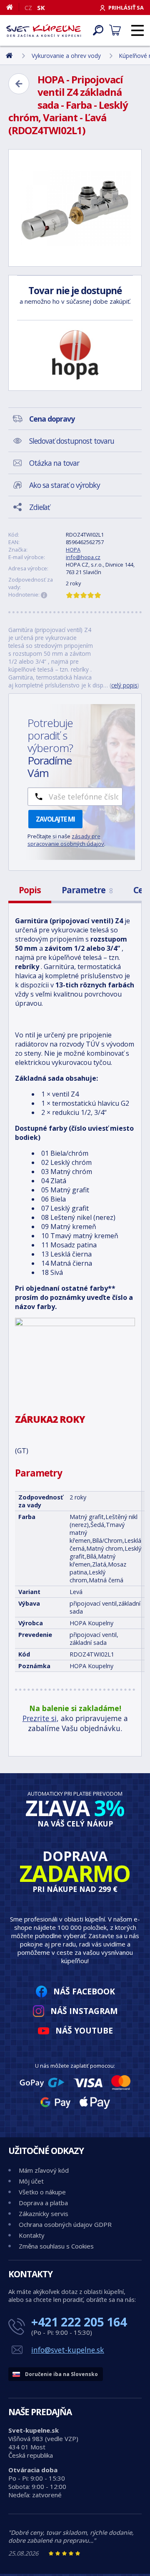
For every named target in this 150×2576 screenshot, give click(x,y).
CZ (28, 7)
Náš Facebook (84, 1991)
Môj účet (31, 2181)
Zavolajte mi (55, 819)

————

# Assignment
Restate the entries verbatim, without pictures.

# Result of the task
For every named target in this 150×2576 screenshot, give click(x,y).
CZ (28, 7)
Náš Facebook (84, 1991)
Môj účet (31, 2181)
Zavolajte mi (55, 819)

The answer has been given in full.